JP2007278631A - Manufacturing method of bullet - Google Patents

Abstract

<P>PROBLEM TO BE SOLVED: To inexpensively provide a bullet not including lead which can be used as a substitute for a lead bullet. <P>SOLUTION: A core 101 is inserted in an interior of a jacket 102 comprised of tube like (cylindrical) copper with a closed bottom. The jacket 102 housing the core 101 is inserted in a recessed part to be a mold for a bottom forging die 121 from the bottom, and the housed core 101 is pushed in by a punch 122 to form a shape of a bottom of the bullet. A punch 124 is pressed in a side of a head forging die 123, and the jacket 102 and the core 101 housed therein are pressed against the head forging die 123. <P>COPYRIGHT: (C)2008,JPO&INPIT

Description

  The present invention relates to a method for producing bullets used for pistols, rifles, and the like.
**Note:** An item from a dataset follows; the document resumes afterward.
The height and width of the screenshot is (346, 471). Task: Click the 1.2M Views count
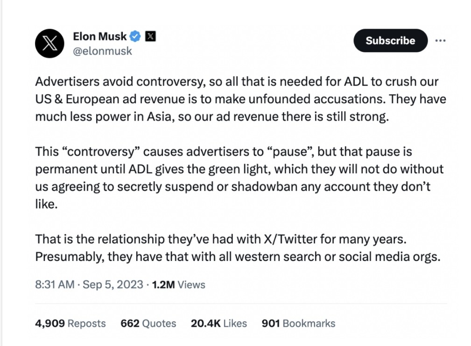coord(178,284)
  In general, bullets fired from rifles, shotguns and the like are made of bullets made of metal containing lead for the following reasons. First, by using lead having a large specific gravity (density), a bullet can be formed smaller and the position of the center of gravity can be easily controlled. Moreover, lead has advantages such as easy processing and easy formation of a desired shape having high flight performance.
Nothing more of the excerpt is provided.